### [What the task asks]
Reproduce every one of the following lines verbatim, in the same order.
----
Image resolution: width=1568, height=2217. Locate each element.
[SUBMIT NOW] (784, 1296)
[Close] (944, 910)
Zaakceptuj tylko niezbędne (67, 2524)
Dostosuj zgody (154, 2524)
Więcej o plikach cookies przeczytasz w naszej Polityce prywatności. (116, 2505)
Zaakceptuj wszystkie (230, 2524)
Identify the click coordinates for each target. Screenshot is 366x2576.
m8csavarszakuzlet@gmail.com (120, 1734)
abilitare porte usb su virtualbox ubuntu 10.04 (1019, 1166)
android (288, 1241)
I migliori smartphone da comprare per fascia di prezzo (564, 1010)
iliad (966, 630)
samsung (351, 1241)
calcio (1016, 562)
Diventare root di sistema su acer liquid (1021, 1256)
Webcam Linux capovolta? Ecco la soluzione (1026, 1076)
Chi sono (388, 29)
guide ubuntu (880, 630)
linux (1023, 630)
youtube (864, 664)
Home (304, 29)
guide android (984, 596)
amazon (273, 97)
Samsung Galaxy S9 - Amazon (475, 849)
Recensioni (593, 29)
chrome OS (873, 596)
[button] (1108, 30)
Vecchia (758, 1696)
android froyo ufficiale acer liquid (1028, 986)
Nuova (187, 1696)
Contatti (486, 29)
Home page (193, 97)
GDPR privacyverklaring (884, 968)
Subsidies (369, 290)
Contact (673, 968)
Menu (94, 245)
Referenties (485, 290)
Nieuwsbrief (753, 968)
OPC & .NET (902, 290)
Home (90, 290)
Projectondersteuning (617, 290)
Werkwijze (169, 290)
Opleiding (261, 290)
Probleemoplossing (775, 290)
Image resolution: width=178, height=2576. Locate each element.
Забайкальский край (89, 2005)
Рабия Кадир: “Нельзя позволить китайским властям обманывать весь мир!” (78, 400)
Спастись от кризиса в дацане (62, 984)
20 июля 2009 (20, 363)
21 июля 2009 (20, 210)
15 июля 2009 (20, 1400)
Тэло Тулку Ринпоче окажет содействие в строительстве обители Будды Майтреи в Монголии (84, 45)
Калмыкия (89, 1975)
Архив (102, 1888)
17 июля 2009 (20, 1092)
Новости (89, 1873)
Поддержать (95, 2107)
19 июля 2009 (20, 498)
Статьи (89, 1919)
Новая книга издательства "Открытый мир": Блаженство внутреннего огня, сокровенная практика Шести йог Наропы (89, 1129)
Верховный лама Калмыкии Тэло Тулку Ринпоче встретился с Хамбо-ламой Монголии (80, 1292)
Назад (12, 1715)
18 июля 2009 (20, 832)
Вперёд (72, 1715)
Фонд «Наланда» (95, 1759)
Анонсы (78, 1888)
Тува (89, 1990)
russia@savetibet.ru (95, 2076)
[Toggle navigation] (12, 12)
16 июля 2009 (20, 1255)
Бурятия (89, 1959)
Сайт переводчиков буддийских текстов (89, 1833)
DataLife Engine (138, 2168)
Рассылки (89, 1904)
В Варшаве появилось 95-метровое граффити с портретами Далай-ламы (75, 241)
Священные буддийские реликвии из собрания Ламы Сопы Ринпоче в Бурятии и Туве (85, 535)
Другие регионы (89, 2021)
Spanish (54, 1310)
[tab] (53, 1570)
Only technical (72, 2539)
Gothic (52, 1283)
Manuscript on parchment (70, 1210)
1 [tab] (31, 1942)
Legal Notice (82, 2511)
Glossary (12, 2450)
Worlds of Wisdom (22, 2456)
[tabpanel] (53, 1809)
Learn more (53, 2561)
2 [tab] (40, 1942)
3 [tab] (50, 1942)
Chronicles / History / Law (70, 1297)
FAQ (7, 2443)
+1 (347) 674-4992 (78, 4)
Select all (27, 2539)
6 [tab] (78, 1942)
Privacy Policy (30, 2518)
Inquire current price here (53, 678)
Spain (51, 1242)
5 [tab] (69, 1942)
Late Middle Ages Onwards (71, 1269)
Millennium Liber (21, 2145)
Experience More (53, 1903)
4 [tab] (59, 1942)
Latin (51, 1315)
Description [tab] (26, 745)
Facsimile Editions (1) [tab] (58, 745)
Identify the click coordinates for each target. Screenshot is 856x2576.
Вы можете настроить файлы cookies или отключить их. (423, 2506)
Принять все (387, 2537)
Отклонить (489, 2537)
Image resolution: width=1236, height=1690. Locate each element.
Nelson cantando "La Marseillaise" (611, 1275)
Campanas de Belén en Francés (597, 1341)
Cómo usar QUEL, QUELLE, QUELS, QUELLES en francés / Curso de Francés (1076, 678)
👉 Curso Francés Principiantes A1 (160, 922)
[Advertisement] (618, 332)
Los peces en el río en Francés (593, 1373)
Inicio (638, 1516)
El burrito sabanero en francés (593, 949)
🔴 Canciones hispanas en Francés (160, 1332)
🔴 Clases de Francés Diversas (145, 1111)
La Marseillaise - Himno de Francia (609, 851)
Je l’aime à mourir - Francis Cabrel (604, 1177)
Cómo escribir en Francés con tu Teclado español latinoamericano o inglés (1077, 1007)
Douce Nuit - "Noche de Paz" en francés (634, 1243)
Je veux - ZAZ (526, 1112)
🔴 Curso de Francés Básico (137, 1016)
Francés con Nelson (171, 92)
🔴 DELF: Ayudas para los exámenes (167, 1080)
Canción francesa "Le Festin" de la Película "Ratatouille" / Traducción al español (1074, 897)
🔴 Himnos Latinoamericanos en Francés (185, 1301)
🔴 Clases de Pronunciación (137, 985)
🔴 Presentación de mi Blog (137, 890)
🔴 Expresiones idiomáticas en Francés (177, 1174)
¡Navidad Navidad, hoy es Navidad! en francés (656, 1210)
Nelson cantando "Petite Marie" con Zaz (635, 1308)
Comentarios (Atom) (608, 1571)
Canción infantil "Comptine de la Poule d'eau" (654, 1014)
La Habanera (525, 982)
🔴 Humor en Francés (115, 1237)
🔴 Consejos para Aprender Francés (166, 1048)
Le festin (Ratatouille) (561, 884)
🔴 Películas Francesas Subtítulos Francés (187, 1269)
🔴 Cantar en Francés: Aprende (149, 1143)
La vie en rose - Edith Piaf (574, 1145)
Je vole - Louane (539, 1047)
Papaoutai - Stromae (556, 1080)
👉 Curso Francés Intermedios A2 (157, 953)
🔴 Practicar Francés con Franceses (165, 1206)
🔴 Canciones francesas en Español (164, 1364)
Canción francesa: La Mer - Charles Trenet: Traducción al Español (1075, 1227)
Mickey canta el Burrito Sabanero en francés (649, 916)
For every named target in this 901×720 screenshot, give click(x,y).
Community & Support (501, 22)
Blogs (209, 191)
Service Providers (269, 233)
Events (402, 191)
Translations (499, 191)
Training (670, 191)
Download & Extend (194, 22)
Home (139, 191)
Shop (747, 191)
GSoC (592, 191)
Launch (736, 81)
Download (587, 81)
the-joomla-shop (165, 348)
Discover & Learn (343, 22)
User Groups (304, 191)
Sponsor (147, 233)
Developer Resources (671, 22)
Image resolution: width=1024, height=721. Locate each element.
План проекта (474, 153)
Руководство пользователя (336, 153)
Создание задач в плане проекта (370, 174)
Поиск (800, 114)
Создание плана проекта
----
### [Output]
Image resolution: width=1568, height=2217. Locate each element.
[SUBMIT NOW] (784, 1296)
[Close] (944, 910)
Zaakceptuj tylko niezbędne (67, 2524)
Dostosuj zgody (154, 2524)
Więcej o plikach cookies przeczytasz w naszej Polityce prywatności. (116, 2505)
Zaakceptuj wszystkie (230, 2524)
Identify the click coordinates for each target. Screenshot is 366x2576.
m8csavarszakuzlet@gmail.com (120, 1734)
abilitare porte usb su virtualbox ubuntu 10.04 (1019, 1166)
android (288, 1241)
I migliori smartphone da comprare per fascia di prezzo (564, 1010)
iliad (966, 630)
samsung (351, 1241)
calcio (1016, 562)
Diventare root di sistema su acer liquid (1021, 1256)
Webcam Linux capovolta? Ecco la soluzione (1026, 1076)
Chi sono (388, 29)
guide ubuntu (880, 630)
linux (1023, 630)
youtube (864, 664)
Home (304, 29)
guide android (984, 596)
amazon (273, 97)
Samsung Galaxy S9 - Amazon (475, 849)
Recensioni (593, 29)
chrome OS (873, 596)
[button] (1108, 30)
Vecchia (758, 1696)
android froyo ufficiale acer liquid (1028, 986)
Nuova (187, 1696)
Contatti (486, 29)
Home page (193, 97)
GDPR privacyverklaring (884, 968)
Subsidies (369, 290)
Contact (673, 968)
Menu (94, 245)
Referenties (485, 290)
Nieuwsbrief (753, 968)
OPC & .NET (902, 290)
Home (90, 290)
Projectondersteuning (617, 290)
Werkwijze (169, 290)
Opleiding (261, 290)
Probleemoplossing (775, 290)
Image resolution: width=178, height=2576. Locate each element.
Забайкальский край (89, 2005)
Рабия Кадир: “Нельзя позволить китайским властям обманывать весь мир!” (78, 400)
Спастись от кризиса в дацане (62, 984)
20 июля 2009 (20, 363)
21 июля 2009 (20, 210)
15 июля 2009 (20, 1400)
Тэло Тулку Ринпоче окажет содействие в строительстве обители Будды Майтреи в Монголии (84, 45)
Калмыкия (89, 1975)
Архив (102, 1888)
17 июля 2009 (20, 1092)
Новости (89, 1873)
Поддержать (95, 2107)
19 июля 2009 (20, 498)
Статьи (89, 1919)
Новая книга издательства "Открытый мир": Блаженство внутреннего огня, сокровенная практика Шести йог Наропы (89, 1129)
Верховный лама Калмыкии Тэло Тулку Ринпоче встретился с Хамбо-ламой Монголии (80, 1292)
Назад (12, 1715)
18 июля 2009 (20, 832)
Вперёд (72, 1715)
Фонд «Наланда» (95, 1759)
Анонсы (78, 1888)
Тува (89, 1990)
russia@savetibet.ru (95, 2076)
[Toggle navigation] (12, 12)
16 июля 2009 (20, 1255)
Бурятия (89, 1959)
Сайт переводчиков буддийских текстов (89, 1833)
DataLife Engine (138, 2168)
Рассылки (89, 1904)
В Варшаве появилось 95-метровое граффити с портретами Далай-ламы (75, 241)
Священные буддийские реликвии из собрания Ламы Сопы Ринпоче в Бурятии и Туве (85, 535)
Другие регионы (89, 2021)
Spanish (54, 1310)
[tab] (53, 1570)
Only technical (72, 2539)
Gothic (52, 1283)
Manuscript on parchment (70, 1210)
1 [tab] (31, 1942)
Legal Notice (82, 2511)
Glossary (12, 2450)
Worlds of Wisdom (22, 2456)
[tabpanel] (53, 1809)
Learn more (53, 2561)
2 [tab] (40, 1942)
3 [tab] (50, 1942)
Chronicles / History / Law (70, 1297)
FAQ (7, 2443)
+1 (347) 674-4992 (78, 4)
Select all (27, 2539)
6 [tab] (78, 1942)
Privacy Policy (30, 2518)
Inquire current price here (53, 678)
Spain (51, 1242)
5 [tab] (69, 1942)
Late Middle Ages Onwards (71, 1269)
Millennium Liber (21, 2145)
Experience More (53, 1903)
4 [tab] (59, 1942)
Latin (51, 1315)
Description [tab] (26, 745)
Facsimile Editions (1) [tab] (58, 745)
Identify the click coordinates for each target. Screenshot is 856x2576.
Вы можете настроить файлы cookies или отключить их. (423, 2506)
Принять все (387, 2537)
Отклонить (489, 2537)
Image resolution: width=1236, height=1690. Locate each element.
Nelson cantando "La Marseillaise" (611, 1275)
Campanas de Belén en Francés (597, 1341)
Cómo usar QUEL, QUELLE, QUELS, QUELLES en francés / Curso de Francés (1076, 678)
👉 Curso Francés Principiantes A1 (160, 922)
[Advertisement] (618, 332)
Los peces en el río en Francés (593, 1373)
Inicio (638, 1516)
El burrito sabanero en francés (593, 949)
🔴 Canciones hispanas en Francés (160, 1332)
🔴 Clases de Francés Diversas (145, 1111)
La Marseillaise - Himno de Francia (609, 851)
Je l’aime à mourir - Francis Cabrel (604, 1177)
Cómo escribir en Francés con tu Teclado español latinoamericano o inglés (1077, 1007)
Douce Nuit - "Noche de Paz" en francés (634, 1243)
Je veux - ZAZ (526, 1112)
🔴 Curso de Francés Básico (137, 1016)
Francés con Nelson (171, 92)
🔴 DELF: Ayudas para los exámenes (167, 1080)
Canción francesa "Le Festin" de la Película "Ratatouille" / Traducción al español (1074, 897)
🔴 Himnos Latinoamericanos en Francés (185, 1301)
🔴 Clases de Pronunciación (137, 985)
🔴 Presentación de mi Blog (137, 890)
🔴 Expresiones idiomáticas en Francés (177, 1174)
¡Navidad Navidad, hoy es Navidad! en francés (656, 1210)
Nelson cantando "Petite Marie" con Zaz (635, 1308)
Comentarios (Atom) (608, 1571)
Canción infantil "Comptine de la Poule d'eau" (654, 1014)
La Habanera (525, 982)
🔴 Humor en Francés (115, 1237)
🔴 Consejos para Aprender Francés (166, 1048)
Le festin (Ratatouille) (561, 884)
🔴 Películas Francesas Subtítulos Francés (187, 1269)
🔴 Cantar en Francés: Aprende (149, 1143)
La vie en rose - Edith Piaf (574, 1145)
Je vole - Louane (539, 1047)
Papaoutai - Stromae (556, 1080)
👉 Curso Francés Intermedios A2 (157, 953)
🔴 Practicar Francés con Franceses (165, 1206)
🔴 Canciones francesas en Español (164, 1364)
Canción francesa: La Mer - Charles Trenet: Traducción al Español (1075, 1227)
Mickey canta el Burrito Sabanero en francés (649, 916)
For every named target in this 901×720 screenshot, give click(x,y).
Community & Support (501, 22)
Blogs (209, 191)
Service Providers (269, 233)
Events (402, 191)
Translations (499, 191)
Training (670, 191)
Download & Extend (194, 22)
Home (139, 191)
Shop (747, 191)
GSoC (592, 191)
Launch (736, 81)
Download (587, 81)
the-joomla-shop (165, 348)
Discover & Learn (343, 22)
User Groups (304, 191)
Sponsor (147, 233)
Developer Resources (671, 22)
Image resolution: width=1024, height=721. Locate each element.
План проекта (474, 153)
Руководство пользователя (336, 153)
Создание задач в плане проекта (370, 174)
Поиск (800, 114)
Создание плана проекта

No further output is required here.